1. ## Half life question

Got this problem in our homework set. I cannot get the answer that is in the back of the book (6.48?)

Trying to find the amount of 226Ra after 1000 years. The half life is 1,599 and the initial amount is 10g.

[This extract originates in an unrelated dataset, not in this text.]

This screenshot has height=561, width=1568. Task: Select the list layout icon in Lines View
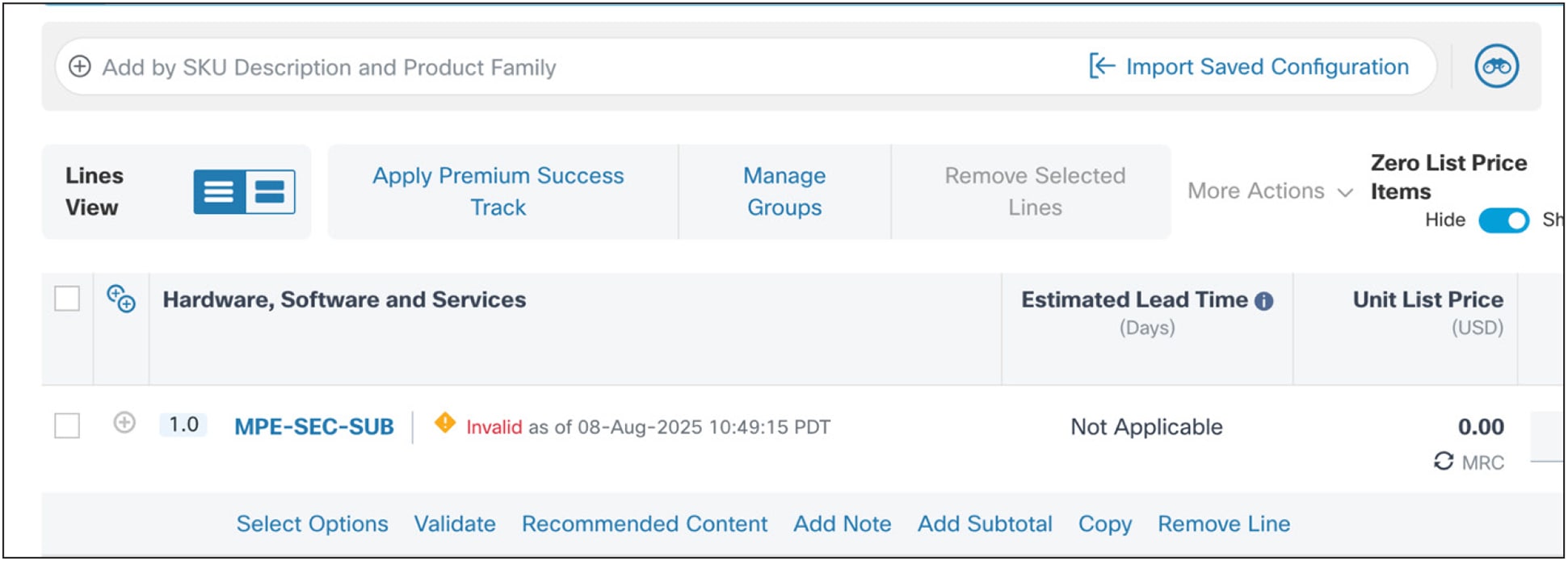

Our book says the formula is Af=(Ai)e^-r/t

2. $A_f=A_ie^{\frac{-r}{t}}$

$A_i = 10$

$A_f=10\times e^{\frac{-r}{t}}$

use $(t,A_f) \rightarrow (5,1599)$

$5=10\times e^{\frac{-r}{1599}}$

$\frac{1}{2}= e^{\frac{-r}{1599}}$

$\frac{-r}{1599} = ln(\frac{1}{2})$

$r = -1599\times ln(\frac{1}{2})$

$A_f=10\times e^{\frac{1599\times ln(\frac{1}{2})}{t}}$

now make $t=1000$

3. $10\times\left (\frac{1}{2}\right )^\frac{1000}{1599}=6.48$

4. Ah, so I should be using A*.5^t/r ?

5. Yep

6. Originally Posted by pinnacle2009

Our book says the formula is Af=(Ai)e^-r/t
or is it

$
A_f=A_ie^{\frac{-t}{r}}
$

7. Originally Posted by pickslides
or is it

$
A_f=A_ie^{\frac{-t}{r}}
$
More than likely. After looking here, I believe my calculator is my problem. I was getting syntax errors and just an answer of zero on most of all the half life problems.